122- Nous sommes en 1927 et le monde de la science commençait sans le savoir sa mue fondamentale dans la même mesure qu’a été fondamentale la révolution copernicienne. La science qui s’est voulue objective depuis les fondements posés par le grand sage Thalès était confrontée désormais à la complexité. Un paradigme de la complexité théorisé par Gaston Bachelard en 1934 traduit bien ce qu’a été la conquête de la matière. Ainsi, dans le même temps que Schrödinger, Einstein et de Broglie s’opposaient à la vision de Bohr, Pauli, Heisenberg et Born sur la nature de la nouvelle réalité quantique, il y avait le fait de l’impossibilité épistémologique de concilier les multiples aspects de l’image intime de la matière que la nouvelle science quantique commençait à révéler. La science obtenait un état ondulatoire de la matière avec un dispositif modélisant le substrat espace-temps du processus opératoire, corpusculaire quand le dispositif mettait en évidence l’enchaînement causal du mouvement et transitoire quand l’expérience tenait compte de l’évolution des « variables canoniques » (couples espace-temps de chaque point du système). De plus, il y eut l’introduction d’une « incertitude structurelle » mise en évidence par Heisenberg, du fait de l’interférence des sondes d’observation dans leurs expériences et quelle qu’en soit leur nature confrontée à l’action de la relativité restreinte dans la scène, détruisant la précision des résultats. Il faut y ajouter l’impossibilité d’obtenir une représentation formelle solide et complète de ces expériences, mise en évidence par le théorème d’incomplétude de Gödel qui prédit une tautologie plus une contradiction au bouclage de tout système logique et formel.

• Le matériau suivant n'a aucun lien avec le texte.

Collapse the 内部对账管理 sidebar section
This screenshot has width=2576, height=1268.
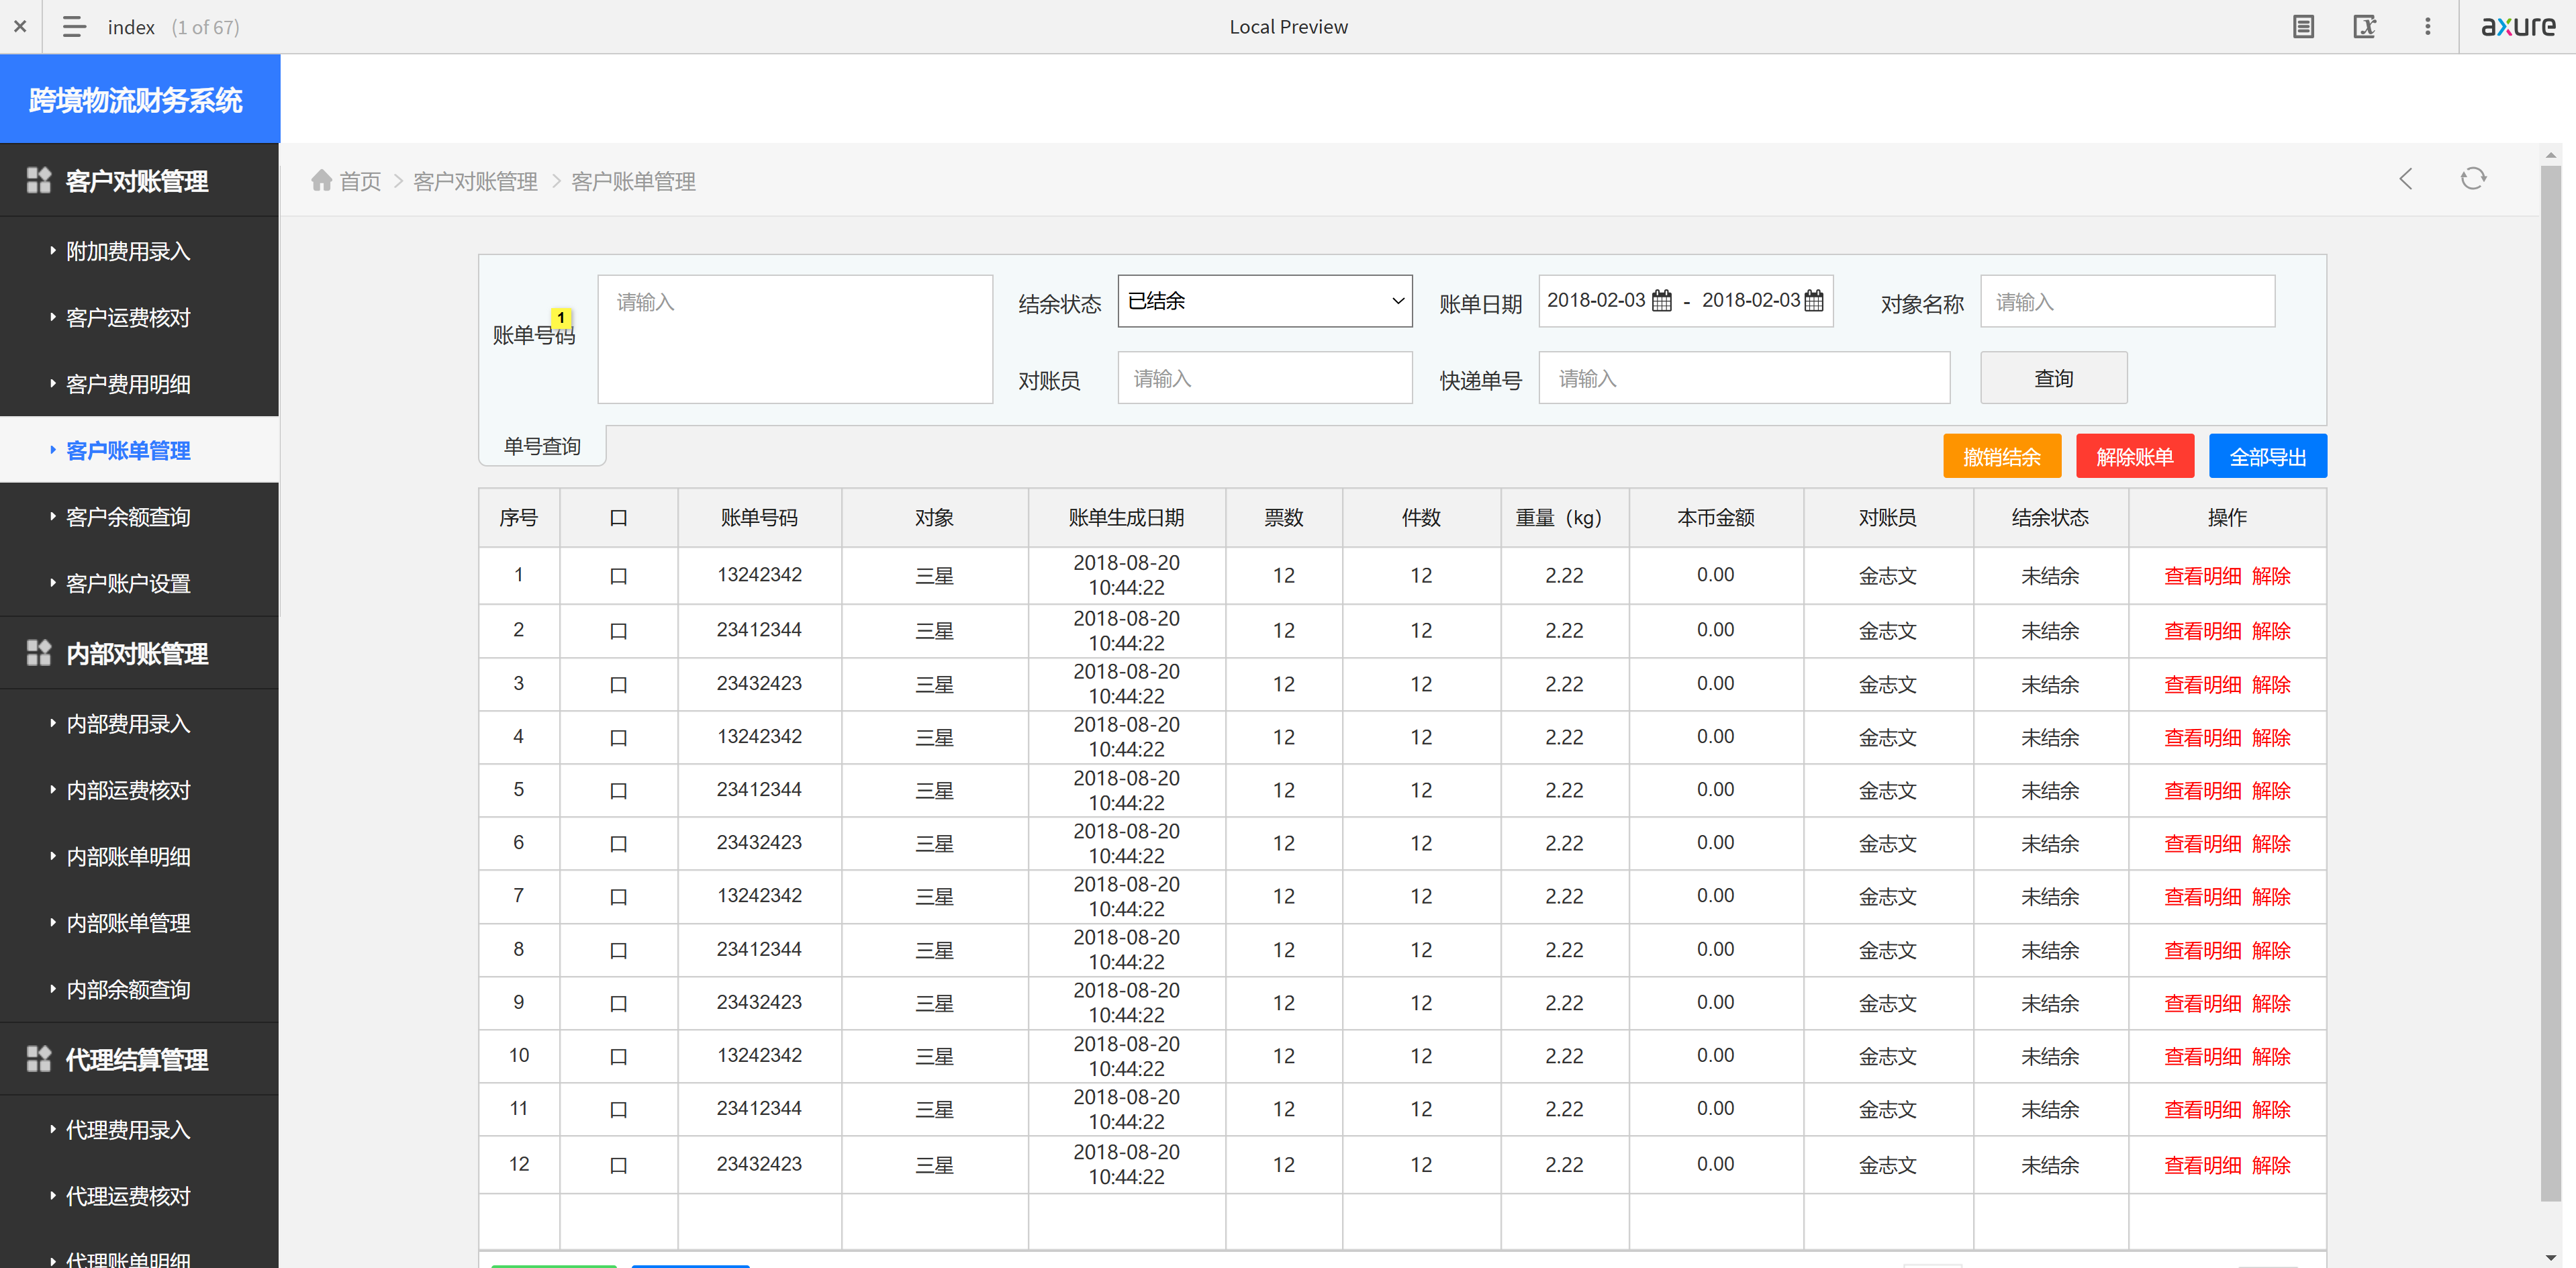pyautogui.click(x=137, y=654)
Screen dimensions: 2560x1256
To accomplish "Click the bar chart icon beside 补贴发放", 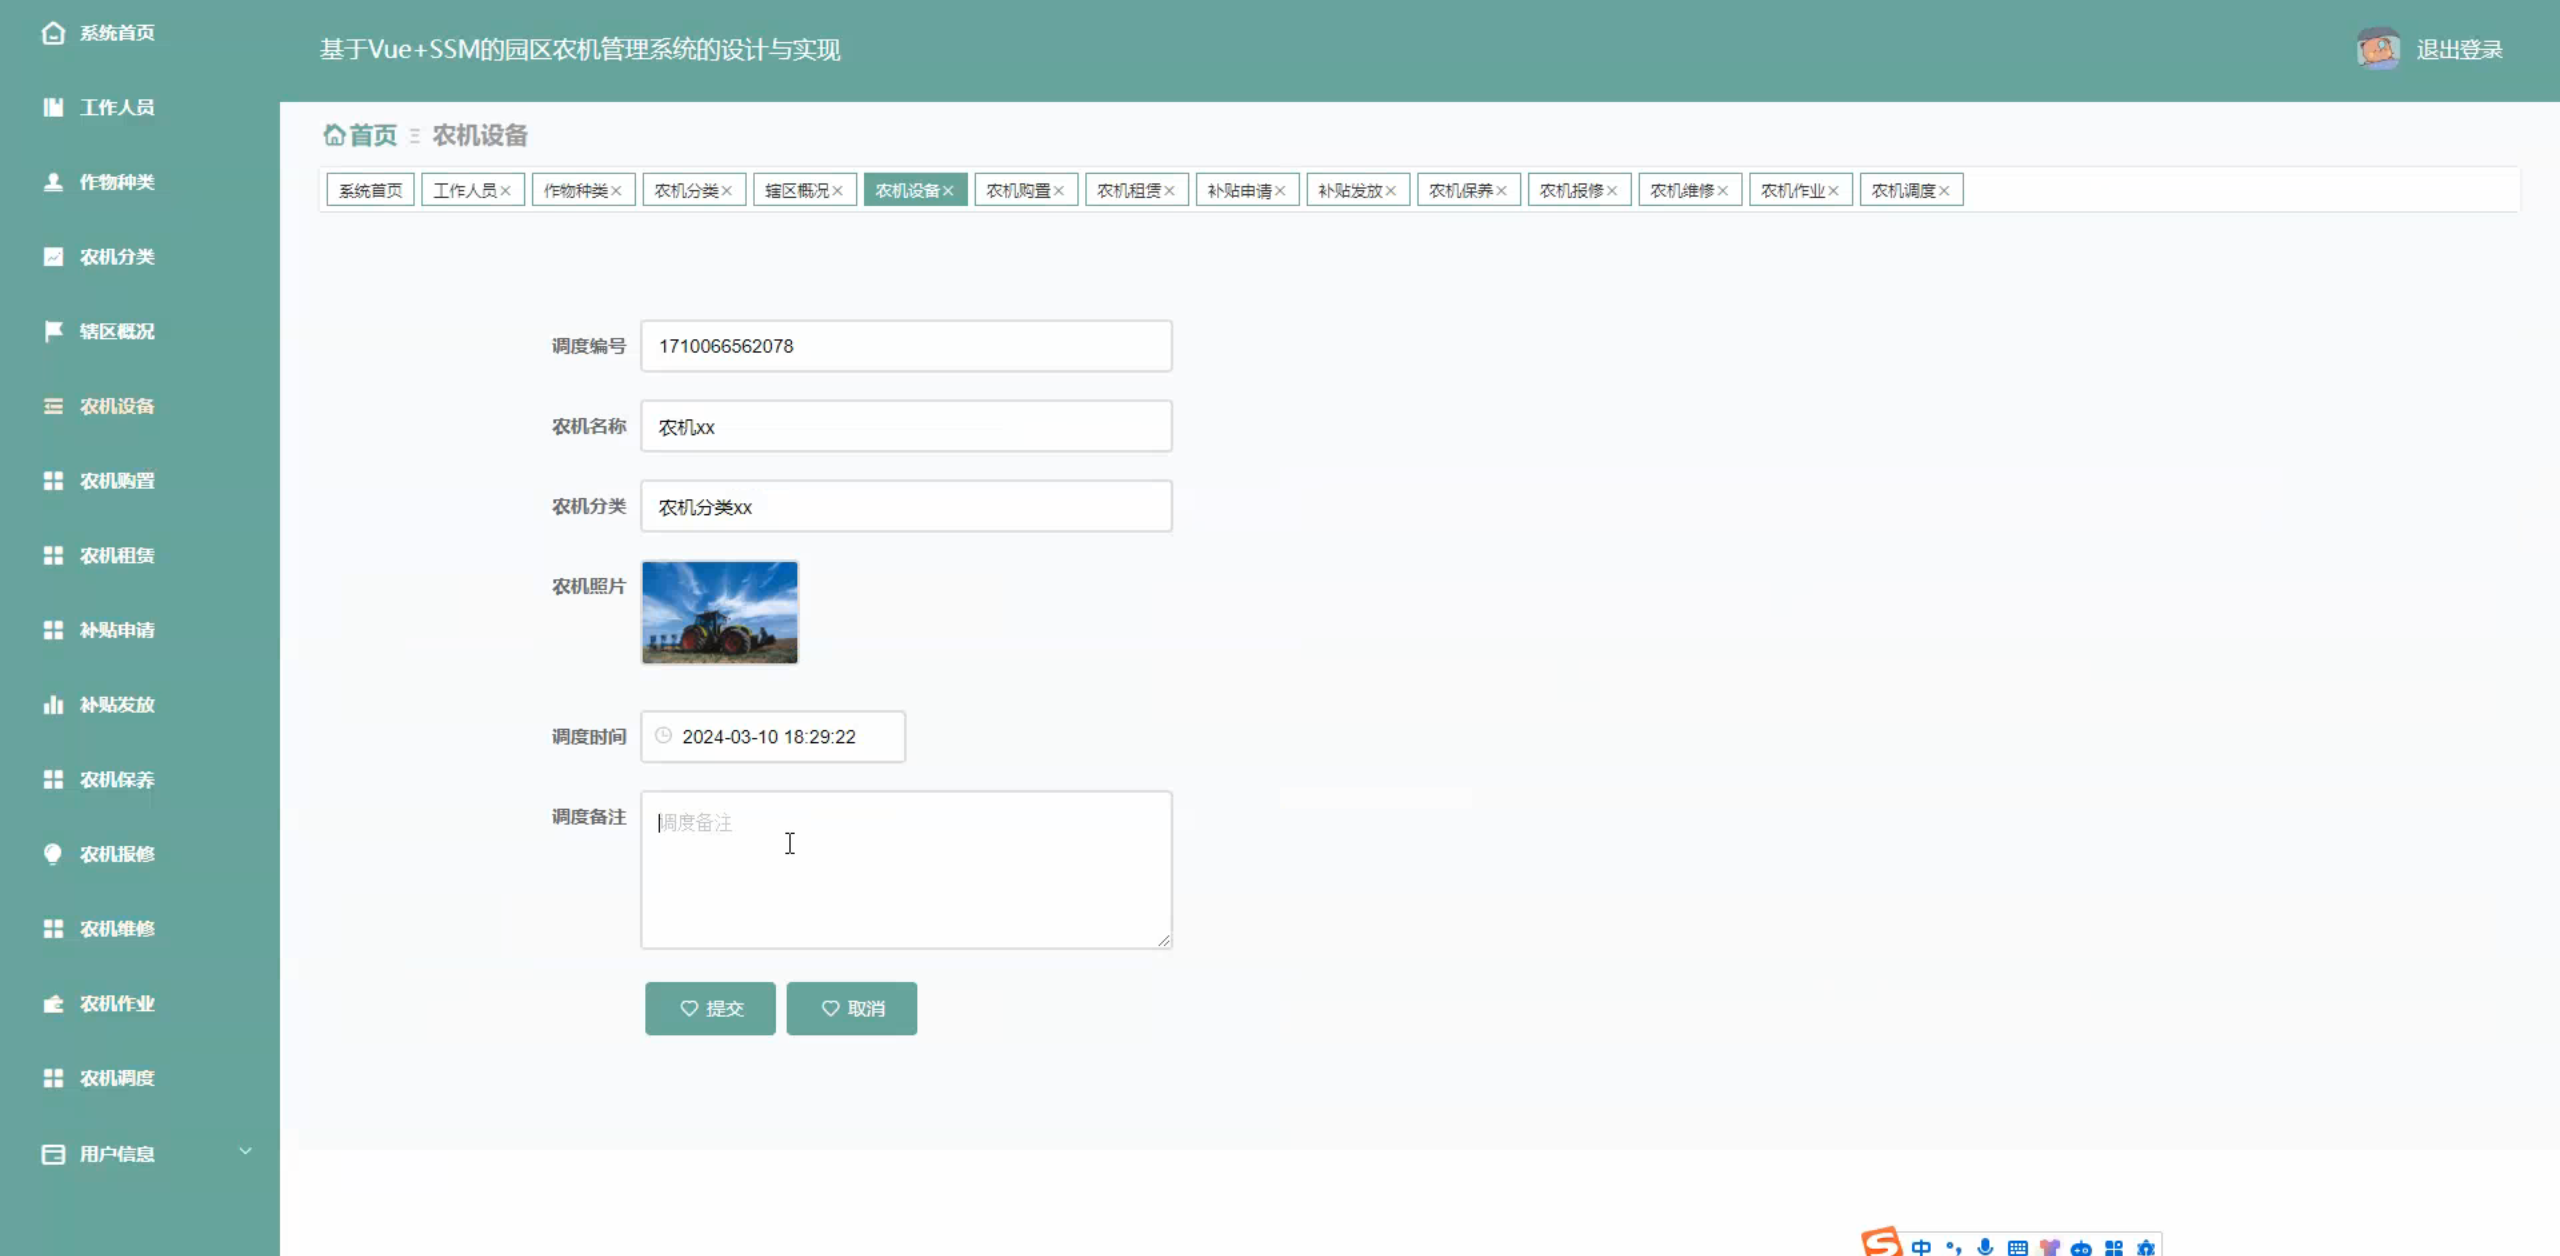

123- Comble de la fatalité, notre langage articulé ne répond pas à des processus logiques mais se trouve mû par des croyances et des désirs. Ainsi, de la dépendance de l’image du monde obtenue selon les méthodes opératoires envisagées naît la notion de « Complexus », connexion entre processus hétérogènes : science des systèmes, science de l’information, processus de computation, plus science de la modélisation, processus de cognition menant avec Norbert Wiener en 1947 à la notion de cybernétique. Ce mouvement s’accentue et produit les nouvelles sciences du futur comme la science des systèmes, initiée plus tard par Heinz von Foerster, appelée systémique ou seconde cybernétique. Grand contributeur également du mouvement constructiviste mathématique et psychologique. Le constructivisme psychologique et philosophique est une branche des sciences qui repose sur l’idée que notre image de la réalité, ou les notions structurantes de cette image, sont le produit de l’esprit humain en interaction avec cette réalité, impliquant les notions de psychométrie et non le reflet exact de la réalité elle-même. Et c’est aussi le cas pour n’importe quelle espèce animale dans son biotope.